WORK TO COMPLETE
Revise everything from the line containing "Given: Open the Actions dropdown menu" down to the line containing "(x=968, y=164)", replacing "home indicator bar" with "navigation bar" and leaving all else unchanged. Return only those lines.

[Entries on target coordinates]
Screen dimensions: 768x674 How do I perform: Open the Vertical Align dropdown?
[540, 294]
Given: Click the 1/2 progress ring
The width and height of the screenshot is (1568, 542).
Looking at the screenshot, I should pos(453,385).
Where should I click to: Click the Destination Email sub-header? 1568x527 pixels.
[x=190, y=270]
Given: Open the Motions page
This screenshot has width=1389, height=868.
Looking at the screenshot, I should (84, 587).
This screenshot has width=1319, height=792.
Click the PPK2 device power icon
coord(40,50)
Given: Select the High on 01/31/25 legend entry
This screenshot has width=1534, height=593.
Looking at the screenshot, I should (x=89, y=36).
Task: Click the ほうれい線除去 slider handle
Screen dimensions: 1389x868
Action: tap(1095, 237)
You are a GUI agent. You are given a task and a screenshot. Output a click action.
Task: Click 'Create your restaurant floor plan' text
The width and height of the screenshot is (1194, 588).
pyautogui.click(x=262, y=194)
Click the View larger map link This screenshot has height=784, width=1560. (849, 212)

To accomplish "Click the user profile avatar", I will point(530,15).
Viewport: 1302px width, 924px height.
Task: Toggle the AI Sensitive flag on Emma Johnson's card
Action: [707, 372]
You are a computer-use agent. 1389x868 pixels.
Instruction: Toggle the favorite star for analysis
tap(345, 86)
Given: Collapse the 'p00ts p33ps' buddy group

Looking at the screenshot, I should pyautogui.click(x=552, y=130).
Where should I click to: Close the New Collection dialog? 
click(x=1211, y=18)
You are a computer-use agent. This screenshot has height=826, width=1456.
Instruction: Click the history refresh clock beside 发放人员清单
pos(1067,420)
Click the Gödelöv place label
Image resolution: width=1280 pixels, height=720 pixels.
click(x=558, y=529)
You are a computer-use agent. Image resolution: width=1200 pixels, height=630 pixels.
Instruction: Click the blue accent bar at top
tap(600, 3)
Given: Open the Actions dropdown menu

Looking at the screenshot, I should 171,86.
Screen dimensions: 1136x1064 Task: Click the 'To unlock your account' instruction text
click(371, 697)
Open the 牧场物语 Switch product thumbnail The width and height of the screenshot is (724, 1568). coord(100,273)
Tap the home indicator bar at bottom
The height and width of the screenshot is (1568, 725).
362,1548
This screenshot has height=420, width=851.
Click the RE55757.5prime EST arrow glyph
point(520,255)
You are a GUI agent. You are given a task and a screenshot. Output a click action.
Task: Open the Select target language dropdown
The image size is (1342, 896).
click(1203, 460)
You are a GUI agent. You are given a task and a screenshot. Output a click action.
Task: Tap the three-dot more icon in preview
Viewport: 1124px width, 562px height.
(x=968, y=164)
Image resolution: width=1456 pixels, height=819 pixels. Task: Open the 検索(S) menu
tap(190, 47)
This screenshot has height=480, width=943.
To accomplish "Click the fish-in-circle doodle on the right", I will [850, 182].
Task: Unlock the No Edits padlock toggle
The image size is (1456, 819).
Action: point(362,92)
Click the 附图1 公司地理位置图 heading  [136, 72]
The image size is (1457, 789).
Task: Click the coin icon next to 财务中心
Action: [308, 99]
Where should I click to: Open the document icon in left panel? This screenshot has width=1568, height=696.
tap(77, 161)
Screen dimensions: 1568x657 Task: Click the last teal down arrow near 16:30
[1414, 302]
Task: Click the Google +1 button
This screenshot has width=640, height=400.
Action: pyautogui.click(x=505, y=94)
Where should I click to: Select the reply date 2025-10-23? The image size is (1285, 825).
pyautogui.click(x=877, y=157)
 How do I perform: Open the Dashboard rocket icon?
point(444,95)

FINISHED EXERCISE
Given: Open the Actions dropdown menu

Looking at the screenshot, I should 171,86.
Screen dimensions: 1136x1064 Task: Click the 'To unlock your account' instruction text
click(371, 697)
Open the 牧场物语 Switch product thumbnail The width and height of the screenshot is (724, 1568). coord(100,273)
Tap the navigation bar at bottom
The height and width of the screenshot is (1568, 725).
362,1548
This screenshot has height=420, width=851.
Click the RE55757.5prime EST arrow glyph
point(520,255)
You are a GUI agent. You are given a task and a screenshot. Output a click action.
Task: Open the Select target language dropdown
The image size is (1342, 896).
click(1203, 460)
You are a GUI agent. You are given a task and a screenshot. Output a click action.
Task: Tap the three-dot more icon in preview
Viewport: 1124px width, 562px height.
(x=968, y=164)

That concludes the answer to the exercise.